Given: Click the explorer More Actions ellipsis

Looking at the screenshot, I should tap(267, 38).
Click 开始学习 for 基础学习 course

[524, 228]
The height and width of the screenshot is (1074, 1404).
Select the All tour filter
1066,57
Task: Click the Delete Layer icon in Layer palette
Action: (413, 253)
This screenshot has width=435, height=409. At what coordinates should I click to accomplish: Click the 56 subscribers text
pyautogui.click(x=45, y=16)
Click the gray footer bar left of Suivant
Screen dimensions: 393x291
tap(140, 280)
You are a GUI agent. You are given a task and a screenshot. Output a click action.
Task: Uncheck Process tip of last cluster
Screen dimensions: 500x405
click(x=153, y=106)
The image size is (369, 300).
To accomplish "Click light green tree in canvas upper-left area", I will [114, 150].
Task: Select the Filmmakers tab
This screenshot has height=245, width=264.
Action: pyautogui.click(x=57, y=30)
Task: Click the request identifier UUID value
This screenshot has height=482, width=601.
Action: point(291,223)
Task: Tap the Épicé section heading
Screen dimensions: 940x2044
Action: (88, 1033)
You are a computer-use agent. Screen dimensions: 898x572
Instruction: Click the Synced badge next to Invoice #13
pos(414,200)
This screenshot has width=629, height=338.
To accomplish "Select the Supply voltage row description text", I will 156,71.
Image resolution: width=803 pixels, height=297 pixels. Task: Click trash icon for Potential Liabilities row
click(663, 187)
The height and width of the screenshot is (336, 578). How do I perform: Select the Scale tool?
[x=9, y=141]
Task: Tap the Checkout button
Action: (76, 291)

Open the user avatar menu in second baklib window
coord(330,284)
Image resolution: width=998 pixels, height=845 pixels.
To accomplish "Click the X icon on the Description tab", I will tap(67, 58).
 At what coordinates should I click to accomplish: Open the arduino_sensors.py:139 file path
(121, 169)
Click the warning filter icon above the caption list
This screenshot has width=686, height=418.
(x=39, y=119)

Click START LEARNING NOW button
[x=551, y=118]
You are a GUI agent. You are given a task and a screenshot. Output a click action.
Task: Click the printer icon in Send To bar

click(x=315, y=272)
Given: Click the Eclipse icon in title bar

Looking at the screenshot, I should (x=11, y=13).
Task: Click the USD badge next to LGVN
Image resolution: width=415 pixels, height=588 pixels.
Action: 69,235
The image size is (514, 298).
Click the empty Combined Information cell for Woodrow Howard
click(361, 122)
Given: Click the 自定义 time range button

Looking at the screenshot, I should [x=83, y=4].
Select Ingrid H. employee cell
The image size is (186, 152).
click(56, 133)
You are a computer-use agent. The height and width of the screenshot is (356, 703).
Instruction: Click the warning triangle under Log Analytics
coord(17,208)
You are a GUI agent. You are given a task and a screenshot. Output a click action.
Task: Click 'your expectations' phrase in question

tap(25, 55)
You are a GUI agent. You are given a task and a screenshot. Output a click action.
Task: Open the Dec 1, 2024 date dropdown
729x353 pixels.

■ HOW TO COMPLETE THIS TASK: Pull out all lines from the entries above in which the word "will" appears.

■ ANSWER TO THIS TASK:
To accomplish "Click light green tree in canvas upper-left area", I will [114, 150].
To accomplish "Select the Supply voltage row description text", I will 156,71.
To accomplish "Click the X icon on the Description tab", I will tap(67, 58).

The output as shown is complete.